If anything, organic practices are holding agriculture back. As pointed out by Henry I. Miller, M.D. in the Wall Street Journal, due to organic agriculture’s lower yields than conventional agriculture (which can use synthetic chemicals or genetic modification to boost crops), organic fruits and vegetables are “wasteful of arable land and water.”
But what about chemicals in our food? The idea spun by organic food advocates is that pesticides are bad—which certainly sounds reasonable at first glance. But what people don’t know is twofold: First, that organic agriculture can use pesticides and second, that “natural”/organic pesticides can be more toxic than synthetic pesticides.

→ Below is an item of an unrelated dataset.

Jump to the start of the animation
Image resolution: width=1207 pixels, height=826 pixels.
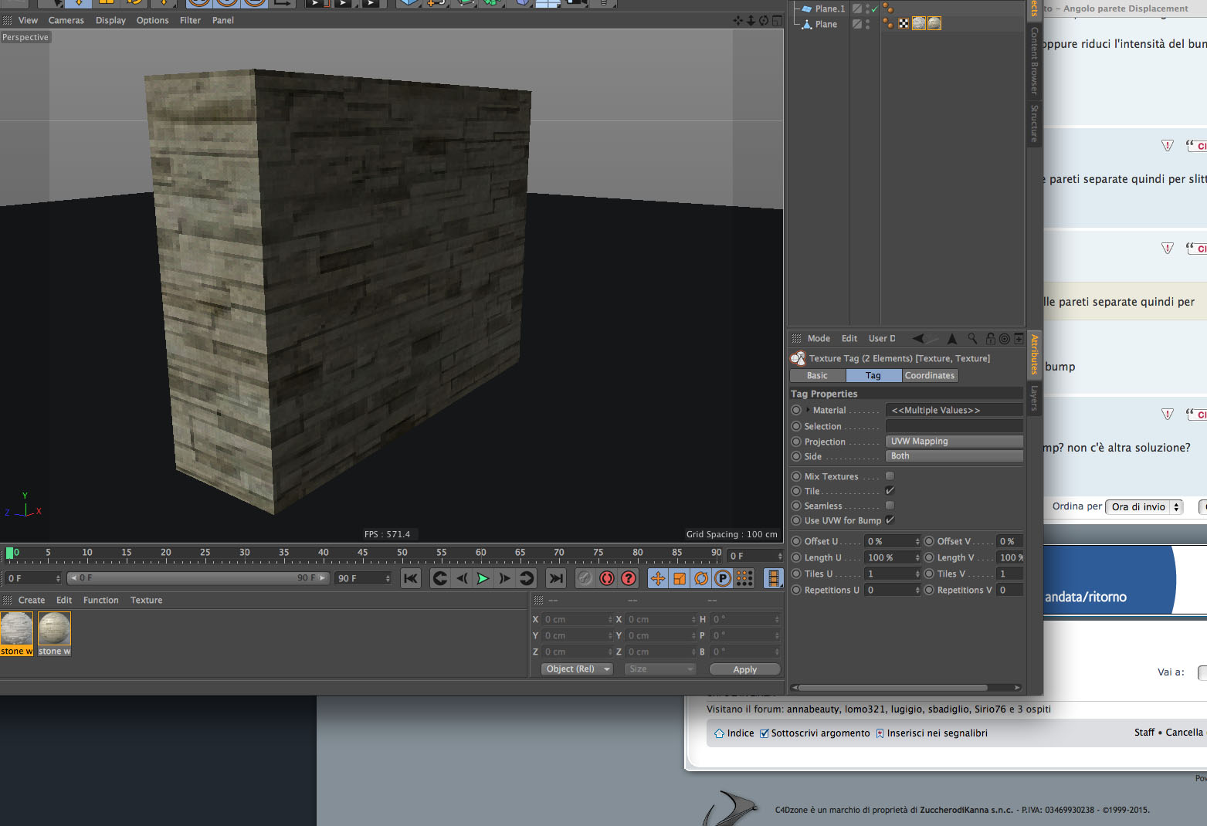pyautogui.click(x=411, y=578)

Further hammering the point home, one expert cited by Miller estimates that 99.99% of pesticides in the American diet are (natural) chemicals produced by plants for the purpose of defense. So the hubbub about “synthetic” pesticides should be washed away.
Another surprising revelation is that in a USDA study of more than 500 organic fruit and vegetable samples, 43% had detectable residues of prohibited pesticides. The most commonly encountered residue in organic food is copper sulfate, which the European Union has determined to be possibly cancer-causing.
And as for the health halo around organic food, a 2012 study took data from a whopping 237 studies and found that “organic” products are neither more nutritious than their non-organic counterparts, nor were the products any less likely to contain harmful pathogens.
Consumers want to know more about their food so they can make informed decisions. “Organic” is a sleek marketing label—the products come at a premium cost but are no more healthy or nutritious than their counterparts in the “non-organic” section.